According to a study based on experimental auctions in Europe and the United States, consumers are impacted considerably by the information that they receive about GM, otherwise known as genetically modified food (Lusk et al. 2004). Conducted in three locations in the United States and two locations in Europe, the study focused on how consumers reacted to ingesting food with genetically modified ingredients. The researchers gave consumers compensation to imbibe GM cookies. During the experimental auctions, consumers received information about the beneficial properties of GM food crops and their production.
The study by Lusk et al. (2004) revealed that consumers sharply decreased the amount of their monetary compensation after receiving information about the benefits of GM food to the environment, human health, and the world in general. On the other hand, French consumers did not decrease their bids in the auction and were largely unaffected by the beneficial impact of GM products. Moreover, French consumers increased their bids when they heard this type of information. As a result, environmental information had a different impact on consumers from around the globe.

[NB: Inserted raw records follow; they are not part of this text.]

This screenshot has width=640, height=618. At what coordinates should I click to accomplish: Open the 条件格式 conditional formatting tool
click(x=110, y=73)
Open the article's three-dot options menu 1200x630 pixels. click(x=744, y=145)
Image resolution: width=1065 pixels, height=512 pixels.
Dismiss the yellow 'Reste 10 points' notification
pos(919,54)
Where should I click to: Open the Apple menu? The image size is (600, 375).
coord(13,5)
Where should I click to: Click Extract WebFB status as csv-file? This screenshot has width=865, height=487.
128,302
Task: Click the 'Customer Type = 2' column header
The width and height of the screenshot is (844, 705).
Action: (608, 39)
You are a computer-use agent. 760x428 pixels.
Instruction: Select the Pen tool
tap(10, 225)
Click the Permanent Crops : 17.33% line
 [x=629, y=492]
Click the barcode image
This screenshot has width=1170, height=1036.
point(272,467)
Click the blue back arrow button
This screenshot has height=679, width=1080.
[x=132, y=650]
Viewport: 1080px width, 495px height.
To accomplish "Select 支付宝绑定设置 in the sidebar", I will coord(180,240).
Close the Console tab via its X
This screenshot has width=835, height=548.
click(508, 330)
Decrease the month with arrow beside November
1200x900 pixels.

This research also revealed that the reactions of consumers were significantly influenced by their prior opinions about genetically modified foods (Lusk et al. 2004). Accordingly, consumers who had a more favorable view of genetically engineered food products, as conveyed in survey responses, were inclined to decrease their bids much more when they received positive information than other consumers. This finding suggests that consumers that initially disapprove of genetically modified food are likely to be more skeptical about the new information that does align with their prior opinions. Similarly, customers with a biased attitude toward GM food were also less likely to change their opinions. On the whole, Lusk et al. (2004) claim that agribusinesses ought to aim their advertising strategies at consumers who either favor technology or are less likely to have a prior bias. By targeting such consumers, agribusinesses will be able to make a better profit with the sales of genetically modified food crops.
While the study leaves some questions unanswered, it also provides valuable information for future research. For instance, Lusk et al. (2004) point out that the way consumers perceive information is significantly impacted by location and prior opinions on GM foods. Moreover, different regions of Europe and the USA produce dissimilar results to the information they receive, suggesting that a homogenous message may not be applicable across all audiences. Future studies may focus on the reactions of consumers to positive as well as negative information about genetically modified food to identify which messages are more influential. Although the study has some limitations, its findings may be valuable for students, educators, and agribusinesses. The research presents a comprehensive analysis of how information about genetically modified foods influences the choices made by consumers.